日本の子どもが数学のできない理由

2015年11月16日 14:21

小学校の算数は、数学の基礎だ。と思われている方は、認識を改めた方がいい。

小学校の算数の授業は、国語の授業だからである。で、国語の授業は何をやっているかというと、道徳の授業なのである。もちろん、道徳の授業は道徳の事業をやっている。道徳オリエンテッドな学校教育である。残念だが。

さて、では算数でどんな授業が展開されているかというのをみなさんにご紹介したい。これはわたしの勤めている学校の2年生の学年主任(校長からは絶大の信頼を勝ち取っている人)の授業の様子だ。

2年生の算数のハイライトといえば、もちろん九九である。この九九をめぐって、こんな授業が行われている。(おそらくこれが平均的な進め方である)まず、子どもたちにこういう質問をするのだ。

①5×2の計算の問題を考えましょう。
②2×5の計算の問題を考えましょう。

子どもたちの頭の中は??????になる。

正解はたとえば

①鉛筆5本ずつを2人に上げます。全部で何本いりますか。
②鉛筆2本ずつを5人に上げます。全部で何本いりますか。

とならなくてはならない。

5×2と2×5はまったくちがうということになってしまうのだ。理科系の人間のわたしには、ここにこだわる理由がまったくわからない。

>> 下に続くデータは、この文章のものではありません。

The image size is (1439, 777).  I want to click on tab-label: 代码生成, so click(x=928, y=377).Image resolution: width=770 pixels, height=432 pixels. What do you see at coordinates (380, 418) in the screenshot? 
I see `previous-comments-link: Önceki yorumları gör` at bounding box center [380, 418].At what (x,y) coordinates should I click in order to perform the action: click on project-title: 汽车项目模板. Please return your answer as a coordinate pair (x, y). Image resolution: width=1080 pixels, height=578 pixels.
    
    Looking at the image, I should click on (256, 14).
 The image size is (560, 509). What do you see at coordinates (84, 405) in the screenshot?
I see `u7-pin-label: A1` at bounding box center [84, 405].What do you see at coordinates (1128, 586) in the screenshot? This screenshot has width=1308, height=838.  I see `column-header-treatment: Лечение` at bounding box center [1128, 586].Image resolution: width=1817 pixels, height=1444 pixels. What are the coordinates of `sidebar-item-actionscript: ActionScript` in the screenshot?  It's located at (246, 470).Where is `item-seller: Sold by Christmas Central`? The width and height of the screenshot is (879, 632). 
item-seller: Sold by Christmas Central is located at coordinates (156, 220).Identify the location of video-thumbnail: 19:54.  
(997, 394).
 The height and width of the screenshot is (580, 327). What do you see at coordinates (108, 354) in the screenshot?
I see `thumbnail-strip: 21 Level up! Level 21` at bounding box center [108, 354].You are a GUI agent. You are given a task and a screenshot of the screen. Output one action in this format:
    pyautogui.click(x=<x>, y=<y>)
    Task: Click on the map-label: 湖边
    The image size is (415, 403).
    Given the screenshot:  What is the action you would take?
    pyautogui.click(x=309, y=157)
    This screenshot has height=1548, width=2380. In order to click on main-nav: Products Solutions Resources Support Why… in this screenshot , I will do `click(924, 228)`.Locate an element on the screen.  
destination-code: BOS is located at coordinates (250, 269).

もしかしたら、すごく算数教育的な意味があるのかもしれないが、さらに罪深いことに、これは小学校2年生にはぎゃくにわかりにくい説明になってしまう。

5×2と2×5も交換法則で同じでいいではないか。と思う私は圧倒的少数派で、これにこだわりを見せて数時間もかけてこれをできるようにするのだが、子どもたちはますます混乱をおぼえるのである。そんな説明しないで、九九を覚えさせた方がいいのでは。

そして子どもたちは、この5×2と2×5のちがいをノートに言葉で説明しなくてはならない。これは算数は直感的にできても、国語がちょっと苦手な子どもにはかなり負担である。だいたい算数の言語は、国語よりも数学的記述においてはすぐれているはずである。

しかし、これが日本の小学校ではオーソドックスなのである。

わたしはこのような教え方では、これでは数学の才能をスポイルしてしまうのではないかと危惧しているのだが、みなさんはどう思うであろうか。

ちなみに、こういうことから離れてるので数学になると、楽しいと思うようになる子どもも少なからずいる。しかし、そこまでに脱落してしまう子どもを大量に作っていることに、わたしは危機感をおぼえるのだが。
それにしても、この算数の説明はわかりにくすぎないだろうか。これは、九九に限らず、小学校の文系先生たちの教える算数教育の大問題なのだとわたしは思っている。